■ **YOUR TASK**: Copy each line of the data below with the word "agent".

[[ THE RECORDS open ]]

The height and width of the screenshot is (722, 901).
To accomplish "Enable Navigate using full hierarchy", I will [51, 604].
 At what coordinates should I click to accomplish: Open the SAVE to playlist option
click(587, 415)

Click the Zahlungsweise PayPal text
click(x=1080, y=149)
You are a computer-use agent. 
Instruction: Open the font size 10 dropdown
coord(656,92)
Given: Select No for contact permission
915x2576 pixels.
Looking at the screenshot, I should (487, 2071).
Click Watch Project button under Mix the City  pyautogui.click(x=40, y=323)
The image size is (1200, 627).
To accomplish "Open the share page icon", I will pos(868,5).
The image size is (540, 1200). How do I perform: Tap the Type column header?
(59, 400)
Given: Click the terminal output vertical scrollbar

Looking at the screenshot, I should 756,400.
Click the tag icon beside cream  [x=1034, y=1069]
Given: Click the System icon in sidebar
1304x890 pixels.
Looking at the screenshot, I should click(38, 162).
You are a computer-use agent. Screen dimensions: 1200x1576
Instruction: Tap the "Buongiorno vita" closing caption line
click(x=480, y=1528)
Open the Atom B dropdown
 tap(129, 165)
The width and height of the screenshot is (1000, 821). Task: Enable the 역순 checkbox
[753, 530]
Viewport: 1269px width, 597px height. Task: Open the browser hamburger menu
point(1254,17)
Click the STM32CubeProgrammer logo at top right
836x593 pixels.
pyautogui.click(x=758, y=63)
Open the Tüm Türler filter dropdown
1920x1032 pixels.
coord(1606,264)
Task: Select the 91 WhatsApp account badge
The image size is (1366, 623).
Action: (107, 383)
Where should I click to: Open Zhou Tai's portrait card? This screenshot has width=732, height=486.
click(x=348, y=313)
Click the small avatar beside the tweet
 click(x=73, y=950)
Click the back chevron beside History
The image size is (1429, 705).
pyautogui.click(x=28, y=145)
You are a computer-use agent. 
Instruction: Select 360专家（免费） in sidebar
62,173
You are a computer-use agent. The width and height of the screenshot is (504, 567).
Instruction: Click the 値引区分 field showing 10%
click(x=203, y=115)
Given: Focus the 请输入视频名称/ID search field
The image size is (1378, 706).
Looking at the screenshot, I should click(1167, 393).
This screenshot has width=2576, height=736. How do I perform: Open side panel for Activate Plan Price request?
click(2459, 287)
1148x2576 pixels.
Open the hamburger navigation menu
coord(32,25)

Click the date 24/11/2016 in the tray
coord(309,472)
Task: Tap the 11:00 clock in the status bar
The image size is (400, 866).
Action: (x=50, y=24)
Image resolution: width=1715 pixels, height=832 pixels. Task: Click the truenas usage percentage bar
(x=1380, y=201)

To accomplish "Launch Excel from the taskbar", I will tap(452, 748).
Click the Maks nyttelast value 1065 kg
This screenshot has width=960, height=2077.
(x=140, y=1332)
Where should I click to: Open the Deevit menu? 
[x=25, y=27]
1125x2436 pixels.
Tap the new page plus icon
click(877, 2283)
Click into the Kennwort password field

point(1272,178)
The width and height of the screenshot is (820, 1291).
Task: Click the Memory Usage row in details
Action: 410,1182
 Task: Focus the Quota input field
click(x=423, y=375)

[[ THE RECORDS closed ]]

■ **ANSWER FOR THE TASK**:
You are a computer-use agent. 
You are a computer-use agent. Screen dimensions: 1200x1576
You are a computer-use agent. 
You are a computer-use agent. The width and height of the screenshot is (504, 567).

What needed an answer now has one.